Dallas' Wayward Sons: Innovative Farm-To-Table With One Of The Best Wine And Beer Lists Around

The opening of Wayward Sons, the Graham Dodds helmed restaurant on lower Greenville Avenue, is not just an enhancement to that area's restaurant scene, it will enhance Dallas' national reputation, as I discovered at a recent media event at the restaurant.

Dodds continues to operate firmly in the farm-to-table idiom, but there are two subspecies in that genre. Check-the-box farm-to-table provides reliable, but non-iconoclastic fare. Essentially, today's meat and potatoes, but severed from the Big Food Death Star. Innovative farm-to-table is a very different beast.
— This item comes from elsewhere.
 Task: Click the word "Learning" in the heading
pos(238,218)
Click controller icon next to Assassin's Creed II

Hewing to the original tenets of farm-to-table it continues to innovate in technique and sourcing and embodies technical advance with elan.
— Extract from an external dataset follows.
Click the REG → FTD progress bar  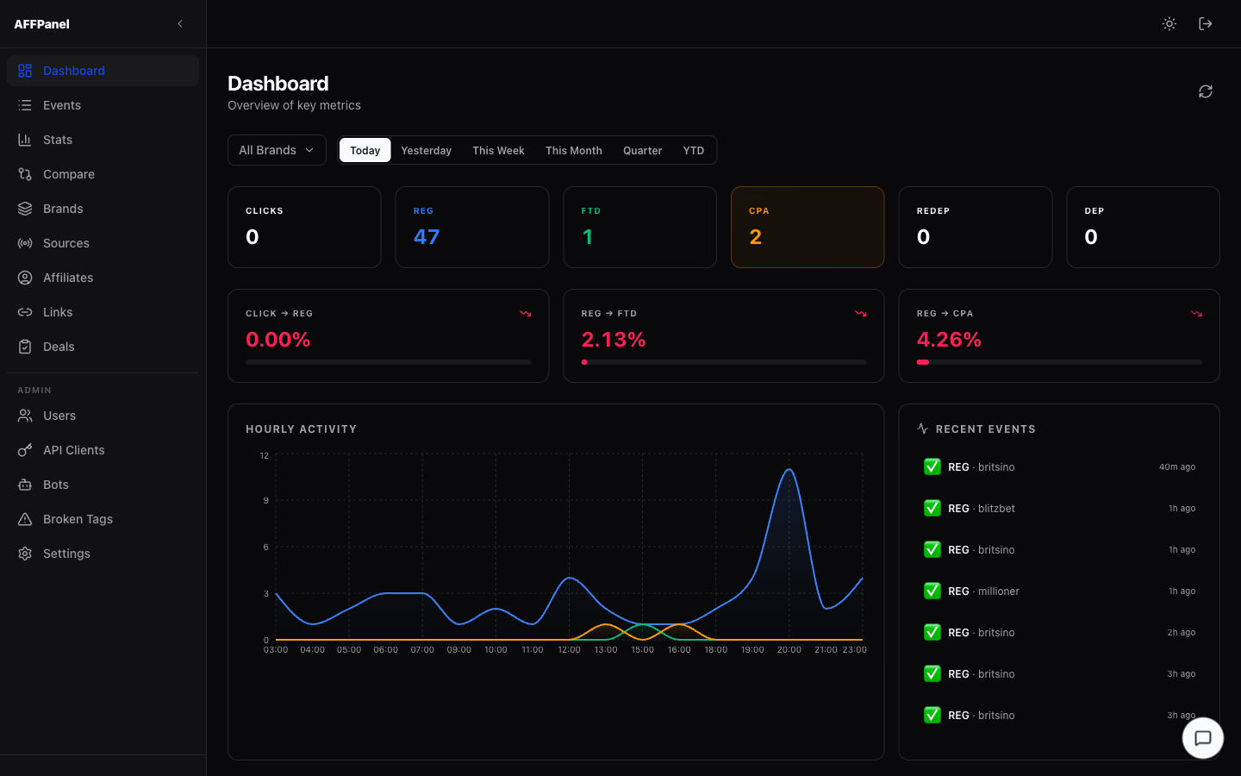pyautogui.click(x=724, y=362)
Consider, for example, Dodds take on charcuterie. First, the backdrop. Dodds has done charcuterie since being opening chef at Bolsa in the noughties. He was the outlier doing it at that time . Now, everyplace around town has it. You can forgive him for feeling a little jaundiced when his fellow principals in Wayward Sons inveighed on him for one at Wayward Sons. He must have felt like the Rolling Stones being pressed to do Satisfaction on their next tour. His eloquent response is garden "charcuterie" ($22). A wholly vegetarian (and almost vegan) charcuterie plate. Omnivores should not be deterred. This is absolutely delicious even to those weaned on bull's blood and raised on bacon. A 'sausage' made from lentils has the texture of liverwürst, an outrageous miniature punch bowl of 'foie gras' that is actually sunchoke under an animal-free gelatin fruit cap. A 'burger' formed from patties of mozzarella cheese filled with duxelles and root vegetable 'lonzino'. 'Pancetta' crafted from mandolined cauliflower.'Blood pudding' sliced from beets and butternut squash terrine. Add to that a giardiniera, of course, to complement the 'meat' and you have the most innovative Dallas dish of 2015. Ferran Adria meets Alice Waters.

Fresh ingredients and known provenance are everywhere of course, so I shall not recount the long list of suppliers.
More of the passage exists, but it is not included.